Torre de marfil
Reflexionando
sobre la comida
¿Se come hoy mejor que antes?
Hoy en día, cualquier persona de clase media puede desayunar –por poner un ejemplo entre muchos posibles– tostadas de pan integral con mermelada artesanal, una omelette con espinacas y jamón serrano, yogur orgánico, arándanos y quinua, un vaso de jugo de naranja recién exprimido y un cappuccino con el mejor café y leche sin grasa y libre de lactosa. Pero, ¿podían Alejandro el Magno, Julio César, Carlos V, Napoleón Bonaparte o la Reina Victoria de Inglaterra desayunar así? Pues, ¡claro que no!
¿Se come hoy peor que antes?
Muchas veces sí. Y es lamentable porque nunca ha habido más y mejor comida a disposición de la mayoría de la población. ¿Cuántos niños y jóvenes viven a base de pizzas repletas de grasas de la peor calidad, hamburguesas de “carnes” de procedencia desconocida y refrescos que solo contienen sirope de maíz y colorantes?
¿La medicalización de la comida es algo nuevo?
Para nada. El fantasma del colesterol, el terror al sobrepeso y el conteo obsesivo de calorías son bastante nuevos, pero ya Platón, en el Gorgias contrapone y hace chocar de frente la medicina con la gastronomía. Denomina a la medicina “terapia del cuerpo” y a la gastronomía “adulación y engaño”. Ya casi ni se mencionan los 4 elementos de Galeno y sus 4 temperamentos derivados, que hemos sustituido por el culto a los aminoácidos esenciales, los minerales raros y lo orgánico. Es, y por lo visto será, la eterna guerra entre lo sano y lo sabroso.
¿La influencia de la comida del Nuevo Mundo?
Antes del descubrimiento de América la comida era algo aburrido, soso, de olores y sabores mejorados a fuerza de carísimas especias que no estaban al alcance de casi nadie. El descubrimiento fue toda una revolución: el maíz, la papa, el tomate, los picantes, el chocolate y, para rematar, el tabaco. ¿Podemos concebir la buena comida española sin el gazpacho andaluz, la gastronomía italiana sin salsa boloñesa, a los suizos sin los bombones, a los húngaros sin gulasch o a un irlandés sin papas fritas? Ni pensarlo.
——
# Enunciado:
Reproduzca el fragmento del texto sobre la comida que va desde "Muchas veces sí." hasta "maíz y colorantes?", ambos inclusive, reemplazando "pizzas" por "empanadas".

# Datos proporcionados:
——
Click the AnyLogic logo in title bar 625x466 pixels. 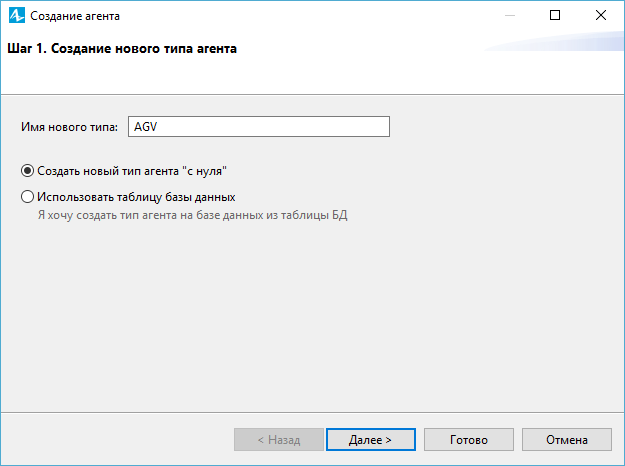17,15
——
# Resultado:
Muchas veces sí. Y es lamentable porque nunca ha habido más y mejor comida a disposición de la mayoría de la población. ¿Cuántos niños y jóvenes viven a base de empanadas repletas de grasas de la peor calidad, hamburguesas de “carnes” de procedencia desconocida y refrescos que solo contienen sirope de maíz y colorantes?